Раненый буйвол может рогами смести джип. Он слеп и разъярен, его единственное желание — уничтожить тебя.
Итало был разъярен, как африканский буйвол.
От ярости мозг сторожа деградировал до более низкой эволюционной ступени (как раз до уровня быка), и теперь Итало мог сосредоточиться только на одной цели. Все прочее — детали, окружающая обстановка — отошло на задний план, а потому он, естественно, не вспомнил о том, что Грациелла, уборщица третьего этажа, перед уходом обычно закрывала на ключ стеклянную дверь, ведущую с лестницы в коридор.
Итало врезался в нее на всем ходу, отлетел в сторону, как баскский мяч, и упал на спину.
Любой другой после такого лобового столкновения потерял бы сознание, умер или хотя бы взревел от боли. Но не Итало. Итало заорал в темноту:
— Где вы? Выходите! Выходите!
Кому он это кричал?
Столкновение с дверью было таким сильным, что он решил, будто какой-то сардинец, прятавшийся в темноте, ударил его с размаху в лицо.
Потом Итало с ужасом осознал, что сражается с дверью. Выругался и, расстроенный, поднялся на ноги. Он ничего не понимал. Где его двустволка? И очень, очень болел нос.
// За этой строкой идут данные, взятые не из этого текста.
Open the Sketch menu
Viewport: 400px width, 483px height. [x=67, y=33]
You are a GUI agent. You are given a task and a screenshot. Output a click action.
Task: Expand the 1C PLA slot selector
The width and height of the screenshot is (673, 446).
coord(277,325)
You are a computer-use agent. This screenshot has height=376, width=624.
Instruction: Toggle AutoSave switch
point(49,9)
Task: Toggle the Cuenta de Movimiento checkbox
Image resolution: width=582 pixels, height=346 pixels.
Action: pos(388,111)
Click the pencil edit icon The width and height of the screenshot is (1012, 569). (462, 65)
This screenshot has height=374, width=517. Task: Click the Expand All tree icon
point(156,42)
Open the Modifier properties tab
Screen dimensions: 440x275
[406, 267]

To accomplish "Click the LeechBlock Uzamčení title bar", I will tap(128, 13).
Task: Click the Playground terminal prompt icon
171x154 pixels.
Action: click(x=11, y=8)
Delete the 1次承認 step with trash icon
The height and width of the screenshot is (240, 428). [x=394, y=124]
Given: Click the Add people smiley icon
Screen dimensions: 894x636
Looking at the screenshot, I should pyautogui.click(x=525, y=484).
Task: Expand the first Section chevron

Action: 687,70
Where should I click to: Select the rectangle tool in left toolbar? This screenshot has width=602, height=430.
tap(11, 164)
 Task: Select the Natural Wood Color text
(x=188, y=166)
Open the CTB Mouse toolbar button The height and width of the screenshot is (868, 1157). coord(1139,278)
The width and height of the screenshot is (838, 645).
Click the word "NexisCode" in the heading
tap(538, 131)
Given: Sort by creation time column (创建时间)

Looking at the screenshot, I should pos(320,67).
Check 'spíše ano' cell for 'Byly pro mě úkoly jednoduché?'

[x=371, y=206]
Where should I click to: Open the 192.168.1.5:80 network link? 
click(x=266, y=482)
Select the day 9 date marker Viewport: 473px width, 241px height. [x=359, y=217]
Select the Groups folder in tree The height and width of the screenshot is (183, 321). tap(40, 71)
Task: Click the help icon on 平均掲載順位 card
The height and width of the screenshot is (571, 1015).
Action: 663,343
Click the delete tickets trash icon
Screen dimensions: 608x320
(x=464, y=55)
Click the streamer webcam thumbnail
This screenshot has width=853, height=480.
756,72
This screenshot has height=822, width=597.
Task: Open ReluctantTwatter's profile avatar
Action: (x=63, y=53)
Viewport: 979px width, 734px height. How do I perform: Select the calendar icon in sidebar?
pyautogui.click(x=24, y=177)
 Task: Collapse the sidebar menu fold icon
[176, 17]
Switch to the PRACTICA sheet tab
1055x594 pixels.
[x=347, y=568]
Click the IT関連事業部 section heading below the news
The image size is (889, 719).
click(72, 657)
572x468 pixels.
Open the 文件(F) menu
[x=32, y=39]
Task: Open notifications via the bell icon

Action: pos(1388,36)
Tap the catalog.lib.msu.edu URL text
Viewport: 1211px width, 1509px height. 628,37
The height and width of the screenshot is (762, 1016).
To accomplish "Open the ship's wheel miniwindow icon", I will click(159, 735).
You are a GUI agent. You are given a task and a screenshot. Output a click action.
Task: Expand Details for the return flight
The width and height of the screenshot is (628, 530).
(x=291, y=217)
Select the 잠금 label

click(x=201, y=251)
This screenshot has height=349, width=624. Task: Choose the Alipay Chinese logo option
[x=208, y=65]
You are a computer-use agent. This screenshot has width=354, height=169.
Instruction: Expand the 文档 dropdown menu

Он потрогал его и почувствовал, что нос распух, как кусок теста в кипящем масле. Все лицо было в крови.
— Черт, я сломал нос…
Ощупью он искал в темноте ружье. Оно лежало в углу. Он схватил его и двинулся дальше; ярость его только усилилась. «Дурак я, дурак! — упрекал он себя. — Они могли меня услышать».